TASK DATA
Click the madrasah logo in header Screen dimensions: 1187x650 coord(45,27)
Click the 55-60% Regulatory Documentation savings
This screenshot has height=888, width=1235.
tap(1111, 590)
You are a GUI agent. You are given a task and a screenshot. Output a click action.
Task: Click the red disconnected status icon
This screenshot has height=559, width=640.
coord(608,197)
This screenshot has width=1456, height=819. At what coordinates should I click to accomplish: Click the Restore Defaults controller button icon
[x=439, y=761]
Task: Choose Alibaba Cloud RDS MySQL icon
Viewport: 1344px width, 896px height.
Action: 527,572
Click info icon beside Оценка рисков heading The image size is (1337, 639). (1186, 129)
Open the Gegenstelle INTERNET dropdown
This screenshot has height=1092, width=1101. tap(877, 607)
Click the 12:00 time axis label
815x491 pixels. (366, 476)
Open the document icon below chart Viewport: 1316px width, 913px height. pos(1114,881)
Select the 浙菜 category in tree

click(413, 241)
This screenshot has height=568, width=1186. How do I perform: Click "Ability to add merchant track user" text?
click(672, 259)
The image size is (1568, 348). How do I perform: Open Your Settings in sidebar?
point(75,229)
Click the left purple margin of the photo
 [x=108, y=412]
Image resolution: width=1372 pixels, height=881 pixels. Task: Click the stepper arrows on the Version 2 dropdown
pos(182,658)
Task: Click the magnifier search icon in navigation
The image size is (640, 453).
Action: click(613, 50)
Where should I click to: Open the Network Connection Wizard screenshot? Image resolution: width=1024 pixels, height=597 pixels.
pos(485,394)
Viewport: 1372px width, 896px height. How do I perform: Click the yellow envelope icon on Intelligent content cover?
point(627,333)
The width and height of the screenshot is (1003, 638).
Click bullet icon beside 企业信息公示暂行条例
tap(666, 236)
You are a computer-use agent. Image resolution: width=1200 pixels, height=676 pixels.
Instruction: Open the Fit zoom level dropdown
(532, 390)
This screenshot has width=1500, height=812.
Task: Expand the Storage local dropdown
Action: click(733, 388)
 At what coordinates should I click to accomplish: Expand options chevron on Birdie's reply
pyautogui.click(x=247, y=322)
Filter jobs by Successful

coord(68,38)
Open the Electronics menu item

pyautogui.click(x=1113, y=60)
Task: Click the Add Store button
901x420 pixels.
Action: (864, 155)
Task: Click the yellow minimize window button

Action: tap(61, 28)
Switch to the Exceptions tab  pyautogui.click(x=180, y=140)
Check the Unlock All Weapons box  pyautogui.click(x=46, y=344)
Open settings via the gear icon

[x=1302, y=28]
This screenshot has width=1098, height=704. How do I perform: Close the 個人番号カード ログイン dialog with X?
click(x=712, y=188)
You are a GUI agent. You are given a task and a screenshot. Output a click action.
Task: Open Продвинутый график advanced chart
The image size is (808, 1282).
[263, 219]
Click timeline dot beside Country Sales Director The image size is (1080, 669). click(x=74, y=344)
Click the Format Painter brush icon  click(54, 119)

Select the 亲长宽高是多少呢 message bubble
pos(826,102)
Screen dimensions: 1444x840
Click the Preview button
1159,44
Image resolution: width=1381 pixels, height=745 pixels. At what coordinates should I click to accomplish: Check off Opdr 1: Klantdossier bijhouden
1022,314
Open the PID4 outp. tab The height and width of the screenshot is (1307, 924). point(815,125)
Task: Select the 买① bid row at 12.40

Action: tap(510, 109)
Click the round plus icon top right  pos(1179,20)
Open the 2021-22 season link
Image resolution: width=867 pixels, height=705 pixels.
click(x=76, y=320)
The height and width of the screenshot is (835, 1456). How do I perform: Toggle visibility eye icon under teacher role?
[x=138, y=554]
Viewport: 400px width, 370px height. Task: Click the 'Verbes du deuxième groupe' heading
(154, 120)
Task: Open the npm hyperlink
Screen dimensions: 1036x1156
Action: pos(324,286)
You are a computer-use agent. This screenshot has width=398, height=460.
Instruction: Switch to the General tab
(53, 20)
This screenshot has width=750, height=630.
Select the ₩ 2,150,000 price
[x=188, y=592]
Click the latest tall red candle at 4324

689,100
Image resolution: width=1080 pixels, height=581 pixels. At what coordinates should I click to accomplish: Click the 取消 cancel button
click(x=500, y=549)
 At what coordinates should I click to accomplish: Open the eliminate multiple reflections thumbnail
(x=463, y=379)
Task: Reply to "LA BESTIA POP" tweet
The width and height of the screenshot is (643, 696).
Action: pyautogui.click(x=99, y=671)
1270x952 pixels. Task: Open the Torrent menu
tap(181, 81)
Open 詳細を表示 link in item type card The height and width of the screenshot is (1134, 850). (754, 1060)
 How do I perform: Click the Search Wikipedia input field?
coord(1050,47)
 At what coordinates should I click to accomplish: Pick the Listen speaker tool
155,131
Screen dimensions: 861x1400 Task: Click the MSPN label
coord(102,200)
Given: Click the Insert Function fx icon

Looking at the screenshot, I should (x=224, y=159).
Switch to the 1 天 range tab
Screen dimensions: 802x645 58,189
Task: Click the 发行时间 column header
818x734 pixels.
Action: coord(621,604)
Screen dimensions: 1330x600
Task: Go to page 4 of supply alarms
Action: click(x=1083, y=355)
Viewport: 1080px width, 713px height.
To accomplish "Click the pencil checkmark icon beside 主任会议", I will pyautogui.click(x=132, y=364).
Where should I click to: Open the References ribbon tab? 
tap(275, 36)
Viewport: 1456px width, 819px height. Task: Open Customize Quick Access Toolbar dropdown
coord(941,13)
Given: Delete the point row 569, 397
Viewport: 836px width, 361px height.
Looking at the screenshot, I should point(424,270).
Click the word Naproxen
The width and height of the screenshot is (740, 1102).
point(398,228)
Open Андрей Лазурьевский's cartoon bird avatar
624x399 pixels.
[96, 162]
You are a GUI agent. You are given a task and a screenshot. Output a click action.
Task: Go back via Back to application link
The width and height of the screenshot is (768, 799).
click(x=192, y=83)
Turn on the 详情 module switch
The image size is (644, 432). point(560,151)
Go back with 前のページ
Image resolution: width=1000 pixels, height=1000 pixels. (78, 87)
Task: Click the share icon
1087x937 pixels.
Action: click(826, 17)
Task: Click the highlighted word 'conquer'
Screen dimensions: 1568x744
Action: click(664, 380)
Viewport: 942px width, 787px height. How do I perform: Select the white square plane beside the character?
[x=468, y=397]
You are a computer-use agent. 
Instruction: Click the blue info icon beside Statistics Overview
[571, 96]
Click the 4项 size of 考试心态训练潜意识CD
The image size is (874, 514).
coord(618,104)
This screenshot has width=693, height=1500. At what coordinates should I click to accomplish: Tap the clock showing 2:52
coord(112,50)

WHAT TO DO
Copy the material character for character, starting at its very first line and ending with the line that contains "tap(1111, 590)", with both of those lines included.

ANSWER TO THE TASK
Click the madrasah logo in header Screen dimensions: 1187x650 coord(45,27)
Click the 55-60% Regulatory Documentation savings
This screenshot has height=888, width=1235.
tap(1111, 590)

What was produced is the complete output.